District Court in Florida Further Defines Parameters of Medical Provider’s Standing to Sue under ERISA
Under ERISA §502(a)(1)(B), participants and beneficiaries are the only ones with standing to sue an employee benefit plan for benefits. Consequently, for a medical provider who seeks payment from an employee health plan for medical services rendered to a plan participant, the provider has no standing, unless it has a written assignment from the patient/plan participant. See e.g. Hobbs v. BCBS Alabama, 276 F 3d 1236 (11th Cir. 2001). The medical provider’s standing is wholly derivative of the plan participant’s rights.
The boundaries of the medical provider’s standing under ERISA were recently tested in the United States District Court for the Southern District of Florida. In MRI Scan Center v. MedSolutions/CIGNA, 2013 U.S. Dist. LEXIS 66741 (2013), the Plaintiff, MSC, provided imaging services to patients, including participants of employee health benefit plans insured by CIGNA. Plaintiff alleged that CIGNA had improperly inflated the cost of services by adding its own administrative fees, in order to charge higher premiums. MSC alleged that this practice was a breach of CIGNA’s fiduciary duty to the plans and plan participants in violation of ERISA. MSC brought its claim under ERISA §502(a)(3), under which standing is limited to participants, beneficiaries and fiduciaries. MSC claimed that it had proper standing in the same way that it had when it sought payment of benefits under ERISA §502 (a)(1)(B) - through written assignments from its patients who were participants of plans insured by CIGNA.

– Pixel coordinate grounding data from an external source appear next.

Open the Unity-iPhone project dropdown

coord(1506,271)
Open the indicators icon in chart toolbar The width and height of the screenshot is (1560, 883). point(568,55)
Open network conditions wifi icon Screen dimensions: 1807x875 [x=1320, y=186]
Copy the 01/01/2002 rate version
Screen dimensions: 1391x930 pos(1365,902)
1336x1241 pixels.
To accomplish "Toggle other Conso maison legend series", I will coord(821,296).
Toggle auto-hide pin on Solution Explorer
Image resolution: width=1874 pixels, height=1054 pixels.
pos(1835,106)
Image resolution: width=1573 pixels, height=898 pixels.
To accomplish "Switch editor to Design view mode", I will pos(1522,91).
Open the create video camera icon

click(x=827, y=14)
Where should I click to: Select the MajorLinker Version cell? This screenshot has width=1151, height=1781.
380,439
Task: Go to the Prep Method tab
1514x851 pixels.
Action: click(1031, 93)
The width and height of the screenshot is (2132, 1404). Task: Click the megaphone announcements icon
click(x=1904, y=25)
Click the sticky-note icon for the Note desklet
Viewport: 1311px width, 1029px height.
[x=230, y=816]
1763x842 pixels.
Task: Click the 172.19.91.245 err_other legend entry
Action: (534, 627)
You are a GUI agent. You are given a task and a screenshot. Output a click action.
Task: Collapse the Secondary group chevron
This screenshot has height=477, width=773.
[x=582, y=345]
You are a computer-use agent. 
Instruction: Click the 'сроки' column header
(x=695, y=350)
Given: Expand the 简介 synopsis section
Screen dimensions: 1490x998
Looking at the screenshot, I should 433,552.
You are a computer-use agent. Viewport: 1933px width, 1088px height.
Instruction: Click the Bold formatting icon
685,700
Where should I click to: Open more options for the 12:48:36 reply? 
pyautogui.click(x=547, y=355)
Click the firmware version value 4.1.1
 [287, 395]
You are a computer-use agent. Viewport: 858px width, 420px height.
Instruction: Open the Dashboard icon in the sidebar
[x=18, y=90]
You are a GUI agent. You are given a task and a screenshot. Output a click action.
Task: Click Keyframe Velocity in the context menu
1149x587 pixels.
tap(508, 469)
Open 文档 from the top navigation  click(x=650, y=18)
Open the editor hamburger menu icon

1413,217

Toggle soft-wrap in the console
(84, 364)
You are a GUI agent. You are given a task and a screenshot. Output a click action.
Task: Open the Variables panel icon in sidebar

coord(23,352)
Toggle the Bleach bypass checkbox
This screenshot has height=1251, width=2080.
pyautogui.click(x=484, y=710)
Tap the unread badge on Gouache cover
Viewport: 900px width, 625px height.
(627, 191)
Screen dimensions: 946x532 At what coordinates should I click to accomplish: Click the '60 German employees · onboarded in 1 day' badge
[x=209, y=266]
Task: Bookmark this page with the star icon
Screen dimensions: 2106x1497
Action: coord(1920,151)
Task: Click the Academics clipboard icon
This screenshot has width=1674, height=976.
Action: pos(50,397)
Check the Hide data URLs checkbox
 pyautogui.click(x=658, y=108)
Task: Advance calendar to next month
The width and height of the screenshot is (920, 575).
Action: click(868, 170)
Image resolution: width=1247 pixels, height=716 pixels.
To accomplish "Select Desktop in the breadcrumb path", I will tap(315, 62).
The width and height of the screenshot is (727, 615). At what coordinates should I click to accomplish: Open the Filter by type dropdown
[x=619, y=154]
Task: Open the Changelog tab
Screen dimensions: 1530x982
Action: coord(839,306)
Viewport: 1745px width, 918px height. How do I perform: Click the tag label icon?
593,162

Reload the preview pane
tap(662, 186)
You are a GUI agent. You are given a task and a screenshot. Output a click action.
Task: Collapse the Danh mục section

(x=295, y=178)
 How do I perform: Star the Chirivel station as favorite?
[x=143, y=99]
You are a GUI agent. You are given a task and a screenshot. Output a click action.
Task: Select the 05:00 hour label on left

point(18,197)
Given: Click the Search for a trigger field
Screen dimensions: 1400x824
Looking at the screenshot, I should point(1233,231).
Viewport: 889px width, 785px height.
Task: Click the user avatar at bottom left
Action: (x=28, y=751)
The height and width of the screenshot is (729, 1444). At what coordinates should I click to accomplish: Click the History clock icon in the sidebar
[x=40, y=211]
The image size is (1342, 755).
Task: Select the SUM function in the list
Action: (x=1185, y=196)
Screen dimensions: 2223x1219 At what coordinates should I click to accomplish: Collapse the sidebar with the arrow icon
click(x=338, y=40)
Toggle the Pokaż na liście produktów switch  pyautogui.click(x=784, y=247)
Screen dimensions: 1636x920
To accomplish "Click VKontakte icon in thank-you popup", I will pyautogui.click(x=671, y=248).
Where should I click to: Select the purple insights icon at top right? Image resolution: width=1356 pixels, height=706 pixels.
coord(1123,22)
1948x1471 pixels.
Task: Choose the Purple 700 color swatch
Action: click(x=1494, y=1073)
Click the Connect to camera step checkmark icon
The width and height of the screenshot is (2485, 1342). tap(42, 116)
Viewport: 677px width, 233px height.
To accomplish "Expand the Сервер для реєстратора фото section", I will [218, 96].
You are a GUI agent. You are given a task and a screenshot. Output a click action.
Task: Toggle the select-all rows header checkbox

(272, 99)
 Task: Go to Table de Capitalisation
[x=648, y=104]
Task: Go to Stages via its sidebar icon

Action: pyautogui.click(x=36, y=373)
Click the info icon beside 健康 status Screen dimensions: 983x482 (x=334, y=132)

Not so fast, CIGNA argued; the assignments granted from patients/plan participants to MSC were not broad enough to cover a claim for breach of fiduciary duty. The Court agreed: “An assignment of the right to direct payment of benefits will not assign patients’/assignors’ right to bring causes of action under other ERISA provisions that are not related to the reimbursement of benefits.” Dismissing MSC’s claims against CIGNA on these grounds, the Court did not reach the issue of whether MSC could have established all elements of standing, particularly injury, under Article III. The question left for another day: Would broader language in the assignments be all that a provider needs, or do hurdles still remain under Article III?